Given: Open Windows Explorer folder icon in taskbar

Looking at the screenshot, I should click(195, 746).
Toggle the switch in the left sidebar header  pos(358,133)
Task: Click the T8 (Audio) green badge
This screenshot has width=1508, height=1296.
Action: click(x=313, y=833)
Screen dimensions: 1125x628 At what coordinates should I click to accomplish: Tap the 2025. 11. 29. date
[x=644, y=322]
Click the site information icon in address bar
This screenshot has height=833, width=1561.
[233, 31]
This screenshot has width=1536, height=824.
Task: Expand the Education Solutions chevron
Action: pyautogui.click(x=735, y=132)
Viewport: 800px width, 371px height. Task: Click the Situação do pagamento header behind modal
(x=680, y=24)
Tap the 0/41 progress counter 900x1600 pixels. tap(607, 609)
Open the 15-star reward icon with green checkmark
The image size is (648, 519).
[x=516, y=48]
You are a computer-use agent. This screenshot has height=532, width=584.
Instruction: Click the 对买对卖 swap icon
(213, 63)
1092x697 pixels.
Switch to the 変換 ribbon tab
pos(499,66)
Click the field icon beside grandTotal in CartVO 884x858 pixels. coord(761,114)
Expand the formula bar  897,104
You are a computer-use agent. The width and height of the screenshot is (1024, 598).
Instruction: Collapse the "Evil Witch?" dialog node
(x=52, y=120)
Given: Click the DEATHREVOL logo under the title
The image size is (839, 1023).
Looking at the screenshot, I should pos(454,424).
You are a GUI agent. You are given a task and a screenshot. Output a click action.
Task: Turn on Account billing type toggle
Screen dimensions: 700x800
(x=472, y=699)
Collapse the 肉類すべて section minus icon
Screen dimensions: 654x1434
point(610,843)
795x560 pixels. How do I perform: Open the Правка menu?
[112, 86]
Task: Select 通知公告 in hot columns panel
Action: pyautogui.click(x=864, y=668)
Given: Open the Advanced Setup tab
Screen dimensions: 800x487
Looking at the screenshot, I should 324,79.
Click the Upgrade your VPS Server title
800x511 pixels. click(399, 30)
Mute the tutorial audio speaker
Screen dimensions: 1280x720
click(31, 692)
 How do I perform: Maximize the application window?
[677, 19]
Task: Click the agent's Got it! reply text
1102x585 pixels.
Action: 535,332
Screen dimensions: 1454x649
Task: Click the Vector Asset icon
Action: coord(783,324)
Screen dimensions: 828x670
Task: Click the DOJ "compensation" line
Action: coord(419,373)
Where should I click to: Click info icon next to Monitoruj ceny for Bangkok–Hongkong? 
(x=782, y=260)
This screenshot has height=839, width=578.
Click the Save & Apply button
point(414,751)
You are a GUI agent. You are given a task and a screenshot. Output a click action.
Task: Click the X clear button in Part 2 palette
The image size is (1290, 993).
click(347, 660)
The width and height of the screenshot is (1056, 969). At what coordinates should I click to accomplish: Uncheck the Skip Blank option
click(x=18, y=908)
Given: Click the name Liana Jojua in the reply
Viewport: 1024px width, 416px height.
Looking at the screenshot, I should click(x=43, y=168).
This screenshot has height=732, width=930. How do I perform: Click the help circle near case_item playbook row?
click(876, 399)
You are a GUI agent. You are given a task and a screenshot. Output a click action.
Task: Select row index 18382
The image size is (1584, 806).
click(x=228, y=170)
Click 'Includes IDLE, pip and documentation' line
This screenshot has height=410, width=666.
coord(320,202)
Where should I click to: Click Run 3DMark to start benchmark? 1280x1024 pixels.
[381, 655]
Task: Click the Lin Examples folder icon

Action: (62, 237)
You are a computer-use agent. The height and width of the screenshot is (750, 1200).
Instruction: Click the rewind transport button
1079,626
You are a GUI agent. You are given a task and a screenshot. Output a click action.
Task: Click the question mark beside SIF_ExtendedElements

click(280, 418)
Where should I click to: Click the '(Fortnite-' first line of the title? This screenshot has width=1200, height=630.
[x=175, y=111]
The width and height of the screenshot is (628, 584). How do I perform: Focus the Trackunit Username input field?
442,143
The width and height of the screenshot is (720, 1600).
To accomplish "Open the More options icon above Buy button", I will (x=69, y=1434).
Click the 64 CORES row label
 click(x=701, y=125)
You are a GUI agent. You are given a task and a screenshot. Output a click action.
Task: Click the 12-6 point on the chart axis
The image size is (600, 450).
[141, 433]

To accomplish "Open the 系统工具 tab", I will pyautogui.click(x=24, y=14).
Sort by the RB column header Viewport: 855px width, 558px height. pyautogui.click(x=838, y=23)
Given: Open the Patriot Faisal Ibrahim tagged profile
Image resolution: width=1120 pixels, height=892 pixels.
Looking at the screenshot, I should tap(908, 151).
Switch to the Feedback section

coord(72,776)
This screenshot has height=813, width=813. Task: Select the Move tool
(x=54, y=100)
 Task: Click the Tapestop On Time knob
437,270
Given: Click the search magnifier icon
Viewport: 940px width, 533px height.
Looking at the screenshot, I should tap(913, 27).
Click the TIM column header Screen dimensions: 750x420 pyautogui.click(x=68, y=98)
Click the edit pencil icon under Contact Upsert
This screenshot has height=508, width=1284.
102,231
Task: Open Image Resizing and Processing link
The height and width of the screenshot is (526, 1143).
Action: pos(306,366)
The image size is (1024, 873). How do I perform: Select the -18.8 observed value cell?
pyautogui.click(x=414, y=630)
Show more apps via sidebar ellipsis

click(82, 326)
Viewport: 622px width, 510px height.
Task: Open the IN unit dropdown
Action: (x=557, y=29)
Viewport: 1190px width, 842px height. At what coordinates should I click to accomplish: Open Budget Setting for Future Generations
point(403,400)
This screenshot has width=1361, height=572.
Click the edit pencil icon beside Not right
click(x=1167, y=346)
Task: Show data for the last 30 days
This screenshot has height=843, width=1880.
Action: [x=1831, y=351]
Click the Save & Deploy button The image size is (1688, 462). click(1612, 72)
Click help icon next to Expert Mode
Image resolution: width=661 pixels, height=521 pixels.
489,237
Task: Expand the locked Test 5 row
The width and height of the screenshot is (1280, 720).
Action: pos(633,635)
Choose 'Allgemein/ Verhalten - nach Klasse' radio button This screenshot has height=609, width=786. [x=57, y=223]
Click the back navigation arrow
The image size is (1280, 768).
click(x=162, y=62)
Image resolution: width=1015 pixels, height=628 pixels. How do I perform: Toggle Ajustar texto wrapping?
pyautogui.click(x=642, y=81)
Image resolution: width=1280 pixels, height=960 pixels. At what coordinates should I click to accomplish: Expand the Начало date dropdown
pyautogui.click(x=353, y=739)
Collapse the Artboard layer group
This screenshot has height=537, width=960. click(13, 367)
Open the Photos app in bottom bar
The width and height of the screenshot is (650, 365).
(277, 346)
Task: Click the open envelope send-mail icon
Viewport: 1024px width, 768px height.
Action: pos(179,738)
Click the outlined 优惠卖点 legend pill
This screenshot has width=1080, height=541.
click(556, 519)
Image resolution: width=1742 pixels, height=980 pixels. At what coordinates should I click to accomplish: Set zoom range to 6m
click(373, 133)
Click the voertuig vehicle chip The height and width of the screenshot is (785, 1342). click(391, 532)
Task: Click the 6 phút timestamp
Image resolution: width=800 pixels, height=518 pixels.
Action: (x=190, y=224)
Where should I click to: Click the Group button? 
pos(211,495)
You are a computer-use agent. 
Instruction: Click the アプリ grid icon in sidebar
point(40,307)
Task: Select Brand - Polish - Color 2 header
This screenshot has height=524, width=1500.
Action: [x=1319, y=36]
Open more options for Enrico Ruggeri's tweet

************

AIM OF THE EXERCISE:
In the listing above, find the line with "Task: Click the 6 phút timestamp" and set down that line and all after it exactly, through the final line.

YOUR SOLUTION:
Task: Click the 6 phút timestamp
Image resolution: width=800 pixels, height=518 pixels.
Action: (x=190, y=224)
Where should I click to: Click the Group button? 
pos(211,495)
You are a computer-use agent. 
Instruction: Click the アプリ grid icon in sidebar
point(40,307)
Task: Select Brand - Polish - Color 2 header
This screenshot has height=524, width=1500.
Action: [x=1319, y=36]
Open more options for Enrico Ruggeri's tweet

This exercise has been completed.